22   Allah   2007 Mar 13, 6:14am  

The positive feedback loop needs one more critical item.

There are several positive feedback loops; I have just shown one as an example. They are all working in parallel; thus intensifying the outcome.

23   Allah   2007 Mar 13, 6:17am  

Smells like desperation to me.

24   StuckInBA   2007 Mar 13, 6:23am  

SP :

I have disagreed with many posters here. It will hit BA even before the employment situation gets terrible. This area needs cheap credit as much as any other, if not more. What if the rates go to 8% ? What if down payments become mandatory ?

I thought we will see -ve YOY before end of 2006. I was wrong. This year started with good activity in BA RE market. It seemed like a dead cat bounce to me, as people were too much convinced that good times have returned. (Due to strong 6 month rally in stock market.)

I would be shocked if this subprime turns out to be a temporary blip. Given the credit tightening that is happening, we will see increased risk premiums. So even if the Fed drops rates - the mortgage rates will remain high.

I think 2007 will be the year Bay Aryans wake up. And in summer we will see -ve YOY median. What happens thereafter is too hard to predict. This thing seems to be moving too fast.
:::::
[PROBLEMS TO SOLVE]
1/ Please rewrite the forum thread between "I think 2007" and "moving too fast.", inclusive, with "summer" renamed to "autumn".
2/ In the forum thread, by when did StuckInBA originally expect to see -ve YOY?

[INFORMATION PROVIDED]
:::::
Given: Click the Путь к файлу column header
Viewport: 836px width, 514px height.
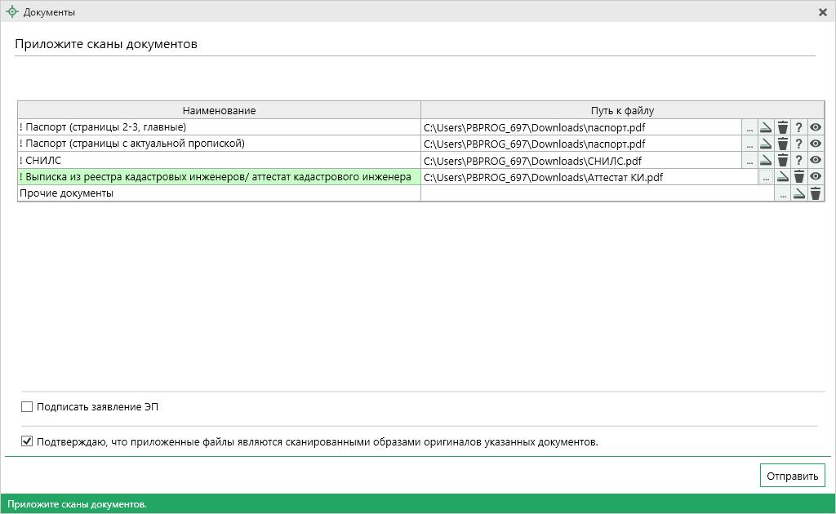Looking at the screenshot, I should (x=623, y=110).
:::::
[SOLUTIONS TO THE PROBLEMS]
1/
I think 2007 will be the year Bay Aryans wake up. And in autumn we will see -ve YOY median. What happens thereafter is too hard to predict. This thing seems to be moving too fast.

2/ Before the end of 2006.